On today’s episode we talk pulse crop quality standards and how residues and MRLs play a role in perceived quality from buyers and consumers around the world. Todd Scholz, vice president for research and member services at the USA Dry Pea and Lentil Council, joins us to discuss some of the nuances of MRLs (maximum residue limits) and what growers need to know to deal with the complex standards that exist in different global markets. He has been with the Lentil Council for over 20 years and provides great insight into navigating MRL’s and international trade.

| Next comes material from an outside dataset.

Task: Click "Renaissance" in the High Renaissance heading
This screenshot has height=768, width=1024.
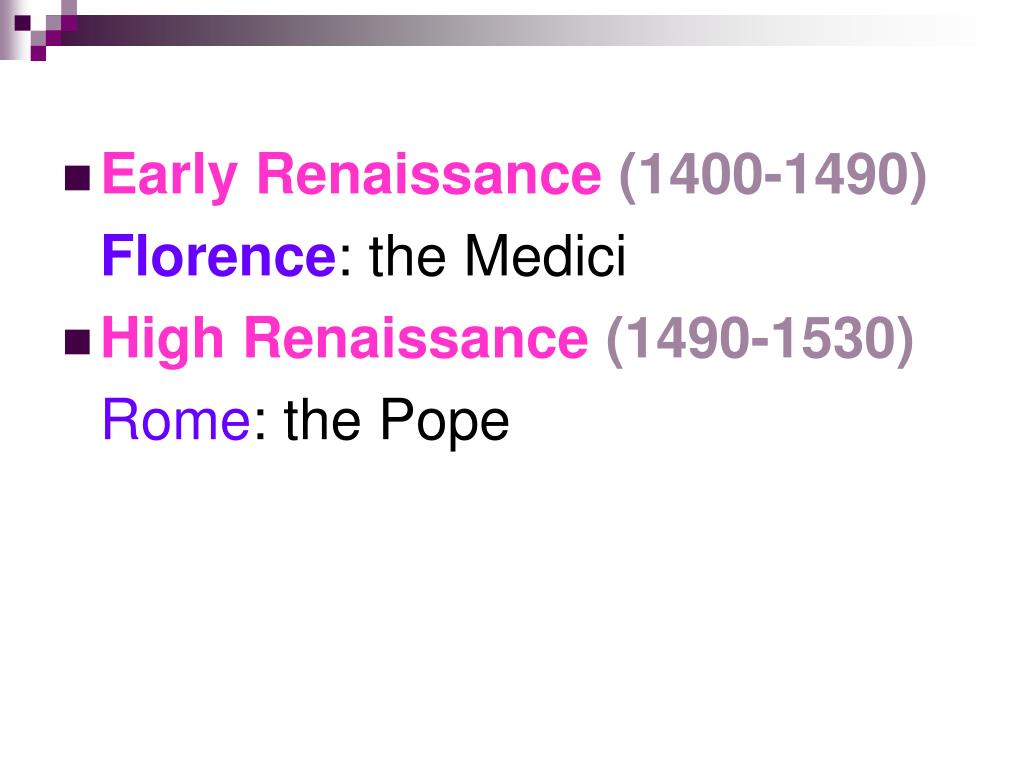Action: [x=416, y=338]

“As countries are becoming more involved in international trade, they're establishing their own registration authorities and that's becoming a mosaic of different MRLs at different levels across the world which makes trade more complicated and makes our job as farmers more difficult.” - Todd Scholz
In order to ensure quality when it comes to residues, countries establish tolerances or maximum residue limits. This is becoming an increasingly important part of producing quality pulses for the global market because there are different approaches to determining these standards. The trend is for these requirements to become increasingly more strict. So how are growers supposed to adjust to these constraints? Todd recommends communicating with your processor, following the labels to the tee, and being keenly aware of the potential for drift.
"It is important to our production practices to be able to use chemical pesticides, but there is an increasing concern across the world for the use of those pesticides. And you can see it in the way the registering authorities are enforcing their MRL’s. They're reducing the MRL standards, eliminating them or establishing a level of detection so that even a drift accident can cause a shipment to be rejected. The cost to that is huge.” - Todd Scholz
Despite all of the complex dynamics at play here with quality and MRLs, the most important take home is to develop that good relationship with your buyer to make sure they know what they’re getting and you know how you can maximize your revenue from your crop and the way you produce it.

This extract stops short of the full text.